- [PROBLEM REQUIREMENTS]:
Look below for the line containing "327x284 pixels.". Write out that line and the rest through the last one, exactly as they appear, but without pictures.

++++++++

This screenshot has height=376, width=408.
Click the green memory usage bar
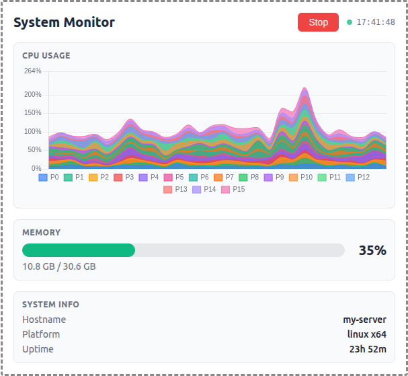pos(79,250)
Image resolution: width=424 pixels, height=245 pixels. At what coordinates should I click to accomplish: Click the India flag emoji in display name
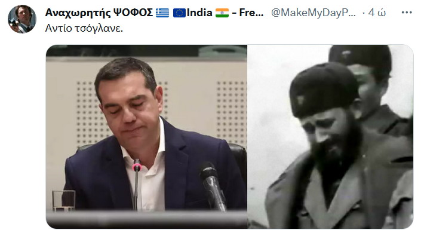(222, 13)
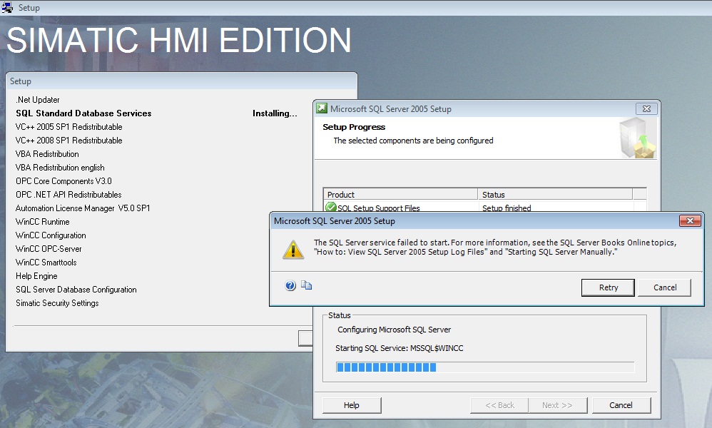This screenshot has width=712, height=428.
Task: Sort by the Product column header
Action: coord(400,194)
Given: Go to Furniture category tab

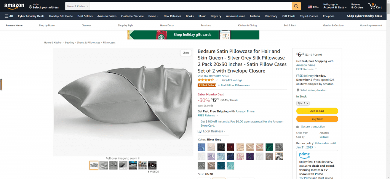Looking at the screenshot, I should 206,25.
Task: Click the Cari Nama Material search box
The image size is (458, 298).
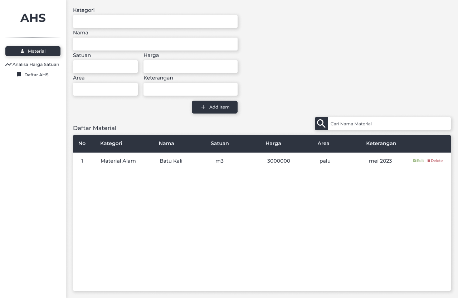Action: click(389, 124)
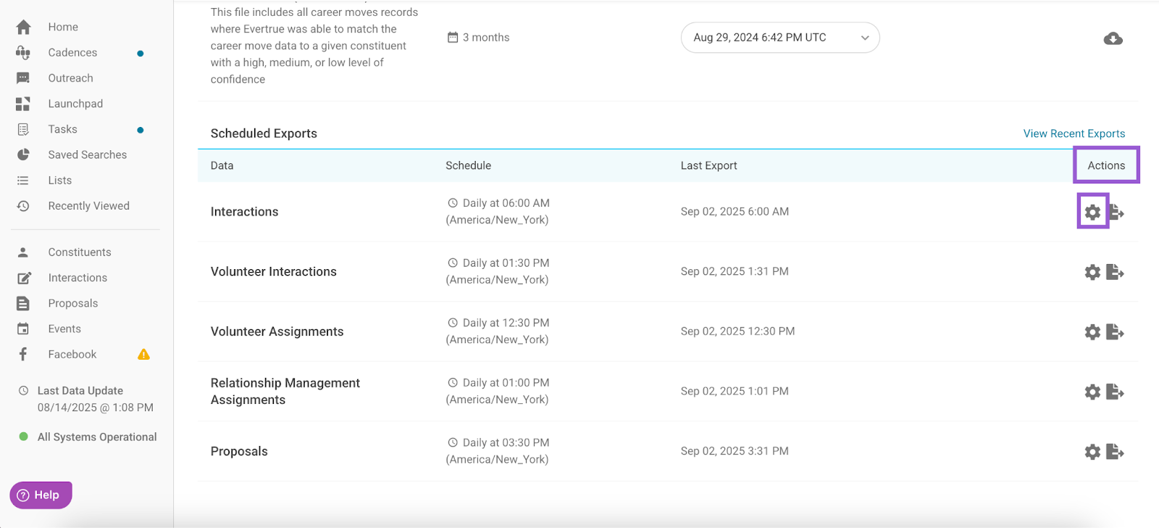
Task: Click the Facebook warning triangle icon
Action: click(143, 355)
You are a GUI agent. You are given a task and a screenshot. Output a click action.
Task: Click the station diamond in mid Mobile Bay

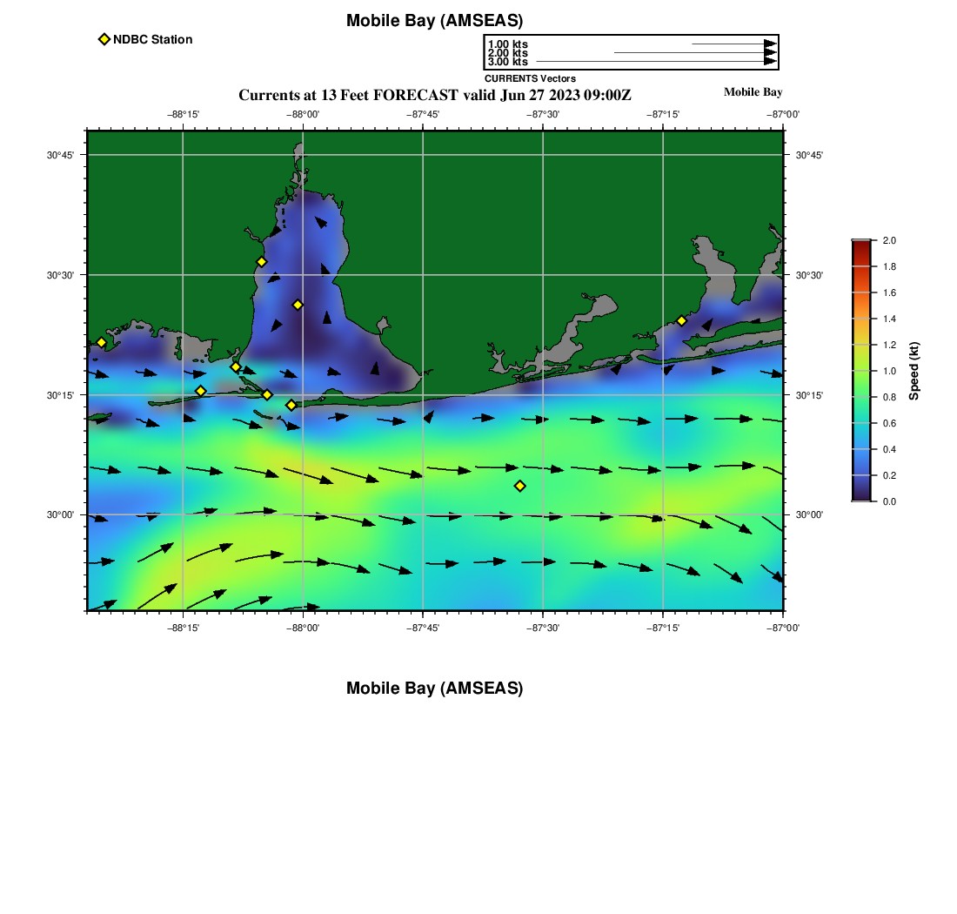coord(298,305)

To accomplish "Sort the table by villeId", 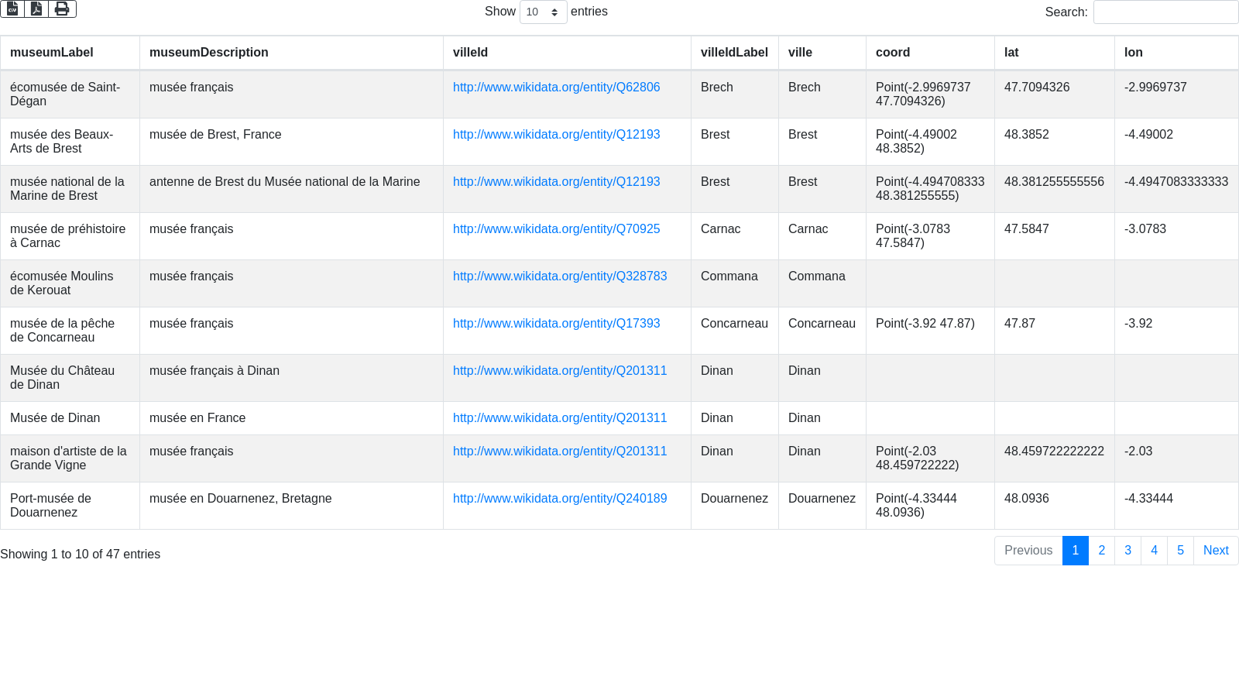I will click(471, 53).
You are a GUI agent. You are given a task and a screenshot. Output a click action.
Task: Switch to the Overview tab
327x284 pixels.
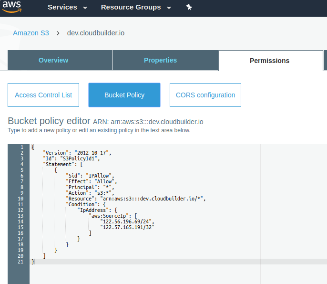(53, 60)
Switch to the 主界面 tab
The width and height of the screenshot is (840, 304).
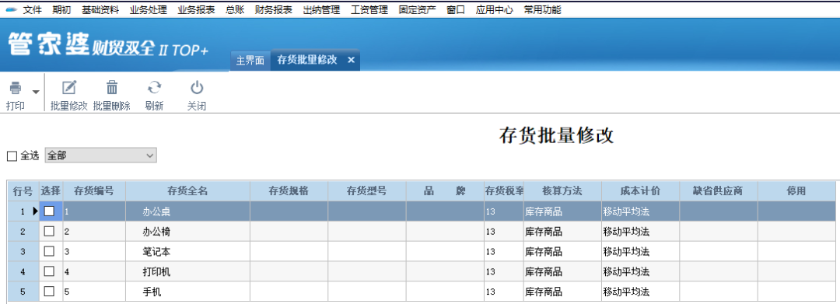pos(250,60)
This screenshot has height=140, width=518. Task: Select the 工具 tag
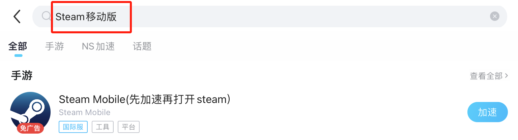click(x=103, y=127)
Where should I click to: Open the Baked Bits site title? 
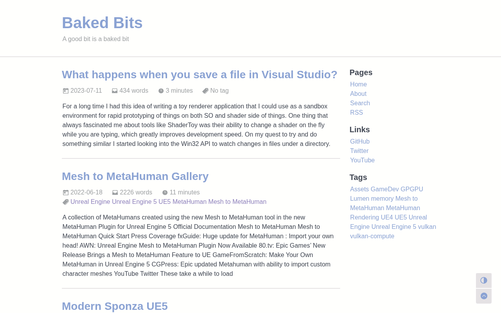pos(102,23)
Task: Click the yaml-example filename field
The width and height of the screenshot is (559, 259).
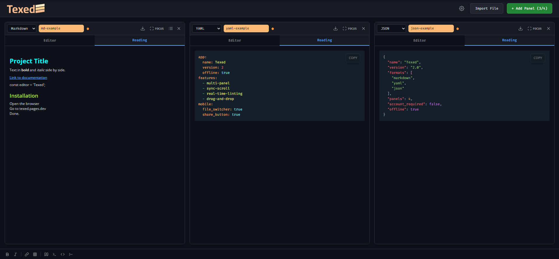Action: tap(246, 28)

++++++++

- [EXERCISE SOLUTION]:
327x284 pixels.
(53, 60)
Switch to the 主界面 tab
The width and height of the screenshot is (840, 304).
pos(250,60)
This screenshot has height=140, width=518. Task: Select the 工具 tag
click(x=103, y=127)
Where should I click to: Open the Baked Bits site title? 
pos(102,23)
Task: Click the yaml-example filename field
The width and height of the screenshot is (559, 259).
Action: tap(246, 28)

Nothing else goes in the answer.